Yesterday’s earnings reports from Wells Fargo and JPM confirmed: Americans who have been pulling their cash out of shakey institutions aren’t running to the mattress or rushing to call that guy advertising on CNBC with the gold coins. They’re putting their money in other banks. That has to be a relief.
Today The Journal looks at the trend some more. And it’s not just the big banks, but local ones who have reassured their depositors, benefitting from the trend.
Hudson City Bancorp Inc. of Paramus, N.J., has added $200 million of deposits so far this month, said Ronald Hermance Jr., the bank’s chairman, president and chief executive. Hudson City stuck to traditional mortgages during the housing boom, and the bank has lured more than $2 billion of new deposits this year, including $570 million in the third quarter.
On Wednesday, Hudson City rushed out its quarterly results, including a 64% profit surge from a year earlier to $121.9 million, in order to “show my owners, my customers, my employees that we had a great quarter,” Mr. Hermance said in an interview.
It sounds like they had better luck than when Morgan Stanley pre-announced their earnings a few weeks ago, to reassure their base…. but that’s an aside.

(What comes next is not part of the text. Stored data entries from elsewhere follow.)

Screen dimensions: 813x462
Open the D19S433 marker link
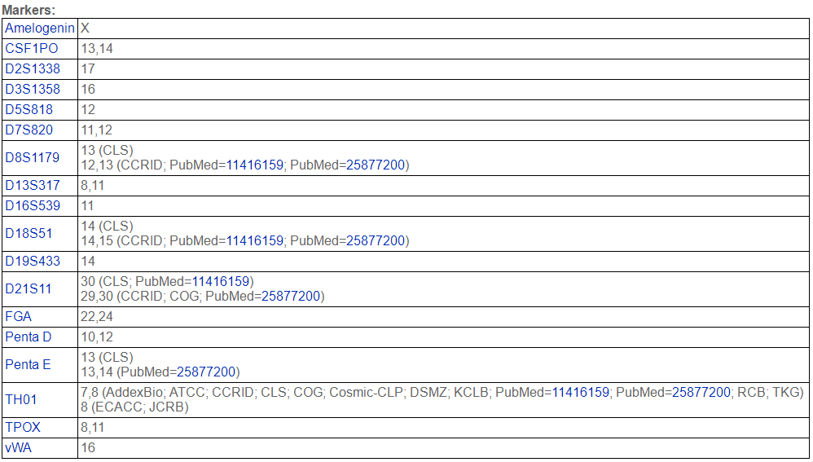tap(33, 262)
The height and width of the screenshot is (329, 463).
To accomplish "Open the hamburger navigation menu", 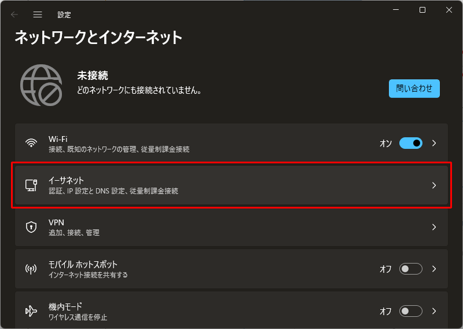I will tap(38, 14).
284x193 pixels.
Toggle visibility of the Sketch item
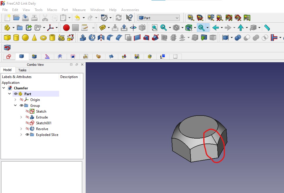coord(27,111)

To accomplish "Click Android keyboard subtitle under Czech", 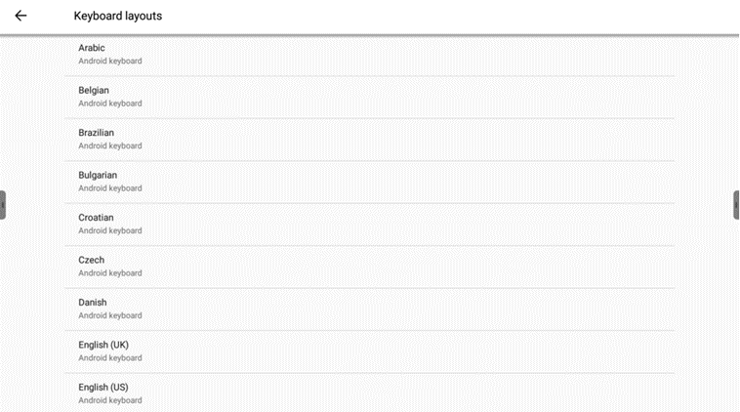I will (x=109, y=273).
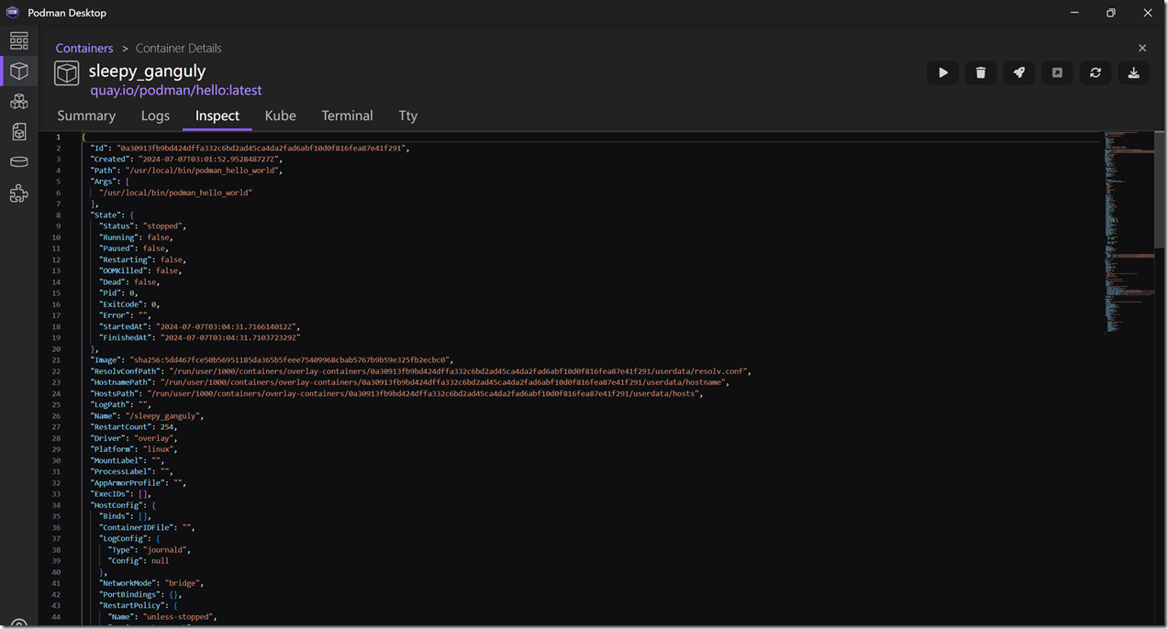The height and width of the screenshot is (629, 1168).
Task: Open the Logs tab
Action: click(155, 116)
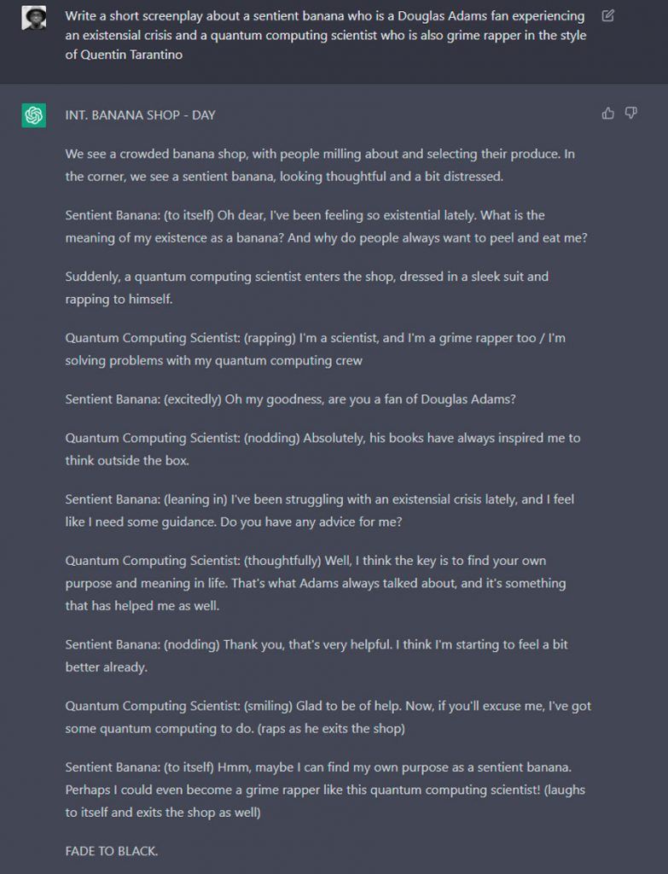Give the response a thumbs down
The image size is (668, 874).
coord(631,113)
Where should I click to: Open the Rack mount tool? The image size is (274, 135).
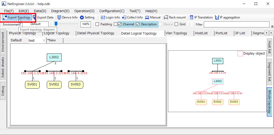[175, 17]
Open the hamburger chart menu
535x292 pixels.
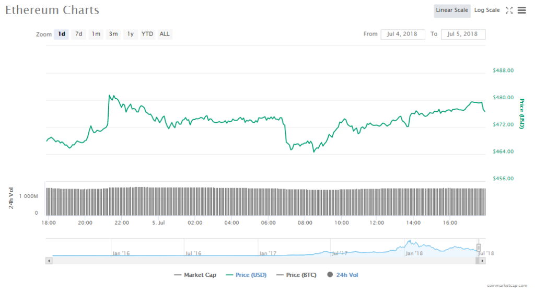pyautogui.click(x=521, y=10)
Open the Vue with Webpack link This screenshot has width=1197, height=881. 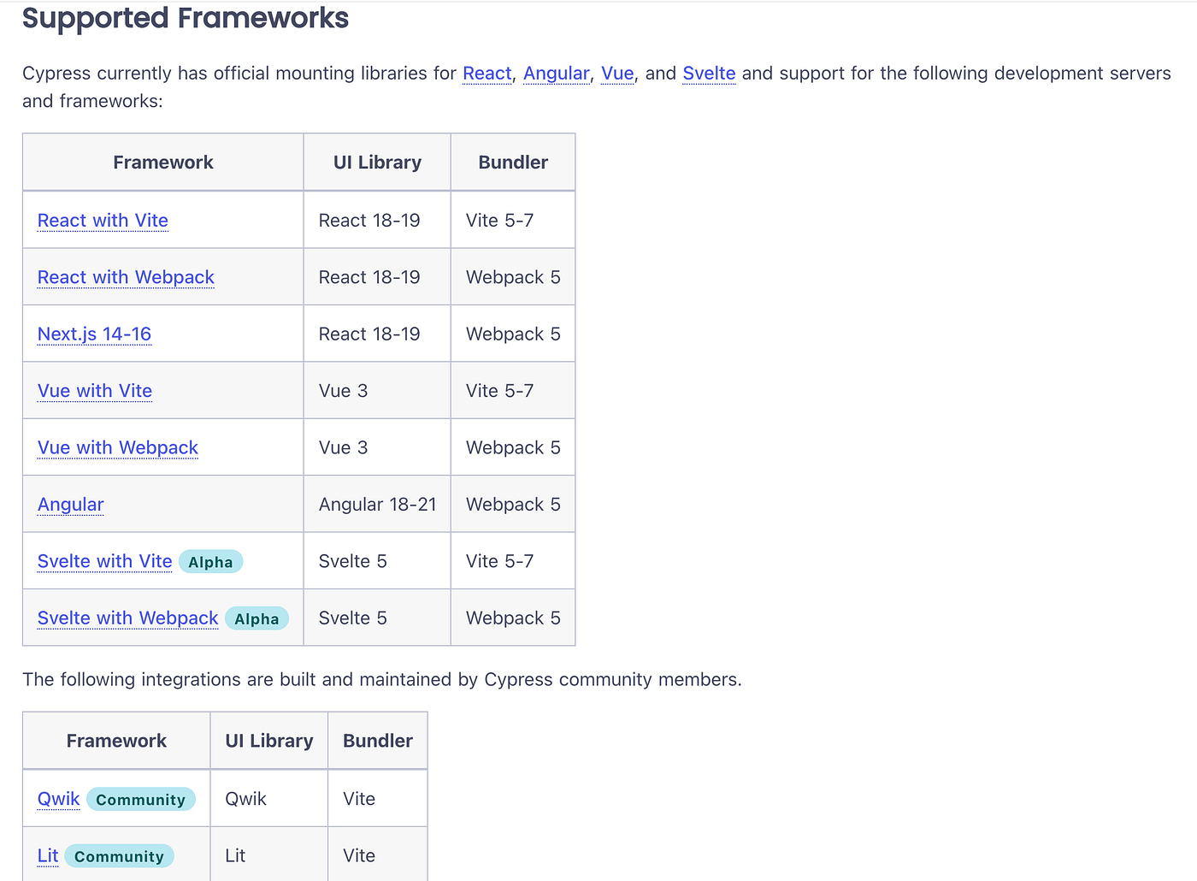point(118,447)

Managers at shaky banks clearly hope the issue of these silent “walks on the bank” are done with, now that the FDIC has stepped up its deposit insurance. But even under the old regime, every banker has been “made whole” (to use an overused phrase). And people still switch banks anyway. Basically, if you think your bank might fail, it’s a lot easier to just take out the cash, walk down the block and deposit it, than to wait and be one of those guys on TV standing in line at the bank when it fails.